563 S.W.2d 660, 1978 Tex. App. LEXIS 2999
CourtCourt of Appeals of Texas
DecidedFebruary 27, 1978
Docket5764
StatusPublished
Cited by22 cases

This text of 563 S.W.2d 660 (Atchison, Topeka & Santa Fe Railway Co. v. Smith) is published on Counsel Stack Legal Research, covering Court of Appeals of Texas primary law. Counsel Stack provides free access to over 12 million legal documents including statutes, case law, regulations, and constitutions.

Bluebook
Atchison, Topeka & Santa Fe Railway Co. v. Smith, 563 S.W.2d 660, 1978 Tex. App. LEXIS 2999 (Tex. Ct. App. 1978).

Opinions

OPINION

JAMES, Justice.

This is a suit by a railroad employee against his employer under the Federal Employers Liability Act, which suit also involves other defendants.

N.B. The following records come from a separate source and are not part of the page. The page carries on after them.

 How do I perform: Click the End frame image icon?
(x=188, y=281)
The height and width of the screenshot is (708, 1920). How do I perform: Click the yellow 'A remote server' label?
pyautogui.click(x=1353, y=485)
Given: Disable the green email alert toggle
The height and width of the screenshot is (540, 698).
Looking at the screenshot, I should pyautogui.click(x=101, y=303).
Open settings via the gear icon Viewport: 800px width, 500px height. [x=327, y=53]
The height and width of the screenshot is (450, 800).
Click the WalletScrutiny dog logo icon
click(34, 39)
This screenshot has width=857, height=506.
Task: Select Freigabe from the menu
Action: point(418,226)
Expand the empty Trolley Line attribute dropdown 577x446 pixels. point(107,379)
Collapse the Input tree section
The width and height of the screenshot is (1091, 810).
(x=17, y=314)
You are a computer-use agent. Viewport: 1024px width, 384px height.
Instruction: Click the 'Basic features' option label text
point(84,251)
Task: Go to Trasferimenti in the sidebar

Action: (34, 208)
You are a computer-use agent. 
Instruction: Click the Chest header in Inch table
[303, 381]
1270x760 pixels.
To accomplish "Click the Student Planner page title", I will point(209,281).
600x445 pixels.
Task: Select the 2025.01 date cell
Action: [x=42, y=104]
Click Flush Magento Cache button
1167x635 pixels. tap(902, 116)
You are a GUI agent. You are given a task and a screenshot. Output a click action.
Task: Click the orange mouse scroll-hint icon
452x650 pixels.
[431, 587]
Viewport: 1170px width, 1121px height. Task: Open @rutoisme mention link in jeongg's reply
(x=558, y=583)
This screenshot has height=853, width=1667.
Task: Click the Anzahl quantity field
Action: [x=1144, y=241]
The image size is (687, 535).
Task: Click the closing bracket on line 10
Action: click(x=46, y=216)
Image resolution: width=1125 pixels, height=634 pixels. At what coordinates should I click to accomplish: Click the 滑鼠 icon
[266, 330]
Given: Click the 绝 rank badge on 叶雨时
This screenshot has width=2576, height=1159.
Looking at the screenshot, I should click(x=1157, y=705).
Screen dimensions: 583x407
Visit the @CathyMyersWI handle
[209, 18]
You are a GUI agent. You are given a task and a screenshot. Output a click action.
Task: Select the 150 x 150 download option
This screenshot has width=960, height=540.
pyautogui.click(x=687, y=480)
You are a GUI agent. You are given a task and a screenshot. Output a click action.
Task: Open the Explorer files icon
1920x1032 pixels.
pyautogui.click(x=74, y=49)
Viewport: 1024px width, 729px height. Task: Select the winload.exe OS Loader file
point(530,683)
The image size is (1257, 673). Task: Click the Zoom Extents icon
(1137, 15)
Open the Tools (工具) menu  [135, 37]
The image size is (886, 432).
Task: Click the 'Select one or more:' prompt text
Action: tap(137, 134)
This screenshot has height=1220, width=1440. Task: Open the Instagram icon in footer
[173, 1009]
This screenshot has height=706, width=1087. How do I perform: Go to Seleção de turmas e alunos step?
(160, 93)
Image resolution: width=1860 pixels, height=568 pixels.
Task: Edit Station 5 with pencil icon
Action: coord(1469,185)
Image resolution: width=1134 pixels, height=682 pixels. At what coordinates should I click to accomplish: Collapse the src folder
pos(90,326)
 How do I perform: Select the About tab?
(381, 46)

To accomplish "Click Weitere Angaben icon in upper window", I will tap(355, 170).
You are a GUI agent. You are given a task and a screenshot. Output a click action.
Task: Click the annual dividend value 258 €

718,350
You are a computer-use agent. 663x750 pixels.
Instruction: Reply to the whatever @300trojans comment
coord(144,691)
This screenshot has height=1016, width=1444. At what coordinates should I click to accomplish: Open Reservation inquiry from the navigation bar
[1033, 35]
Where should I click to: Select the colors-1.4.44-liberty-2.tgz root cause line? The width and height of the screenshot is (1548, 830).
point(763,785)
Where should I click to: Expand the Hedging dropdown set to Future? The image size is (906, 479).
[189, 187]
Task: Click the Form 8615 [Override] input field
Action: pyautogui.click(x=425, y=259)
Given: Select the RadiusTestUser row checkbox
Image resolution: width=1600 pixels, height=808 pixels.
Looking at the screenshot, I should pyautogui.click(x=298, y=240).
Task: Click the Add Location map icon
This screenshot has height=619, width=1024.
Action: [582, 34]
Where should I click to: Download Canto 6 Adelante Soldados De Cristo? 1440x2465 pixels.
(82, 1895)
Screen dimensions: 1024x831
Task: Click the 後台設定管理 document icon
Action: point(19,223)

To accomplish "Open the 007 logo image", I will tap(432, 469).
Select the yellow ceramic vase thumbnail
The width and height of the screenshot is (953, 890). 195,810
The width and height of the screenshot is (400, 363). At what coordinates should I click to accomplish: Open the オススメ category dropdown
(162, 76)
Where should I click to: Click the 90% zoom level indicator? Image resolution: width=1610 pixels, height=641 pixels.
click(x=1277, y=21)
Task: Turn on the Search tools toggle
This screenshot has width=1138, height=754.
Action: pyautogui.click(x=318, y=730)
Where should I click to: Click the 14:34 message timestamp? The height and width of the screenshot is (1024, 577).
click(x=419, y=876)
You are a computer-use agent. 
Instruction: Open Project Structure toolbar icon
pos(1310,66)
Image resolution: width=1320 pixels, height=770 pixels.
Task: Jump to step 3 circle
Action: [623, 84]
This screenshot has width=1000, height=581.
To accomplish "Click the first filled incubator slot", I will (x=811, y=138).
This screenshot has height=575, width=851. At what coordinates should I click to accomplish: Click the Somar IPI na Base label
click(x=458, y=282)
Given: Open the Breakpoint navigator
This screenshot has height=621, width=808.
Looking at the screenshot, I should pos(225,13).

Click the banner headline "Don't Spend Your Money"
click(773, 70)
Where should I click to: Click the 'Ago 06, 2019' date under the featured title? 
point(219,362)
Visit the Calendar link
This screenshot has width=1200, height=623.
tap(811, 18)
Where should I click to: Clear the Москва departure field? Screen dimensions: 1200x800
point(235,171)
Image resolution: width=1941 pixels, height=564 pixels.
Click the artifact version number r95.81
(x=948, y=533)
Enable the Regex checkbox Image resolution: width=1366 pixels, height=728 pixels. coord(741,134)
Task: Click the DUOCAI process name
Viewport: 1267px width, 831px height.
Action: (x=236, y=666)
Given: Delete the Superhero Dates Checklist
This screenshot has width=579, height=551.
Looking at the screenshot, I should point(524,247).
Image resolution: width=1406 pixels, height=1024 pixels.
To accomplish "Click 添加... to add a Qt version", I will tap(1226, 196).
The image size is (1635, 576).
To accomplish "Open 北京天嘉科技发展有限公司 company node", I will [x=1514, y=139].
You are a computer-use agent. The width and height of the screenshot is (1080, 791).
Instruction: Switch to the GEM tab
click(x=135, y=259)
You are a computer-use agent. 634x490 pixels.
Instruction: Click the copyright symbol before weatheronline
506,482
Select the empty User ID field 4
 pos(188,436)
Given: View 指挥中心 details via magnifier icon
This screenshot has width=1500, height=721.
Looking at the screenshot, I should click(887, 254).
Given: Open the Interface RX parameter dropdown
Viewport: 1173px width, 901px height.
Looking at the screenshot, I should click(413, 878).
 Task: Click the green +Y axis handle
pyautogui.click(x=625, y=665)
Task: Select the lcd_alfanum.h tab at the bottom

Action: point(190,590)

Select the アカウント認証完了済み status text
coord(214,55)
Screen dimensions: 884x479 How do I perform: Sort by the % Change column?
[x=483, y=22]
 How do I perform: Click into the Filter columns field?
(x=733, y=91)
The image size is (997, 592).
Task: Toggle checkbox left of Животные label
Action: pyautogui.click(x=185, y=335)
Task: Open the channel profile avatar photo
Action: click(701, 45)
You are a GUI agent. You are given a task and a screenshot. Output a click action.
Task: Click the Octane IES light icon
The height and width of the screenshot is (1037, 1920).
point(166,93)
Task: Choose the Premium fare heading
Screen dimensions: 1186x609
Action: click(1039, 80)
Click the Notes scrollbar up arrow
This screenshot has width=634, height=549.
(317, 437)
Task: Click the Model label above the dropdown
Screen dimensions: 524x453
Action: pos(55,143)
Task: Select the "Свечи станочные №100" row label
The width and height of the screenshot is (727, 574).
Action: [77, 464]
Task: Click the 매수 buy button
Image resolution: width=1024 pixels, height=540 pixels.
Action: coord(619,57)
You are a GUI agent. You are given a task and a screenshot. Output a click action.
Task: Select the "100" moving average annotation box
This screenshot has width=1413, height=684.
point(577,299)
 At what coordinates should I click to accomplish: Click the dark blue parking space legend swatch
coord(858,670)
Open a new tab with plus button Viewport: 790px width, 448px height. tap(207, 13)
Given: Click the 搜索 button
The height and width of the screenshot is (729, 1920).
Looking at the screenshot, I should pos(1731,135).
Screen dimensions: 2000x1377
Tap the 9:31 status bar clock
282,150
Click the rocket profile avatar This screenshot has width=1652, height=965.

Plaintiff-Appellee Robert E. Smith, a brakeman and sometimes conductor, sued his employer, The Atchison, Topeka and Santa Fe Railway Company (hereinafter called “the Santa Fe”), the Erath Fertilizer Company, Inc. (hereinafter called “Erath Fertilizer”) and Farmers Milling Company, Inc. (hereinafter called “Farmers Milling”) for personal injuries sustained by Smith in the course and scope of his employment as an employee of the Santa Fe on or about October 7,1974. The Santa Fe filed a third party cross-action against Defendant-Appellants Borden, Inc., Erath Fertilizer and Farmers Milling for contractual indemnity growing out of the breach of certain lease agreements more particularly hereinafter discussed, as well as for common law indemnity resulting from the negligence of said Appellants.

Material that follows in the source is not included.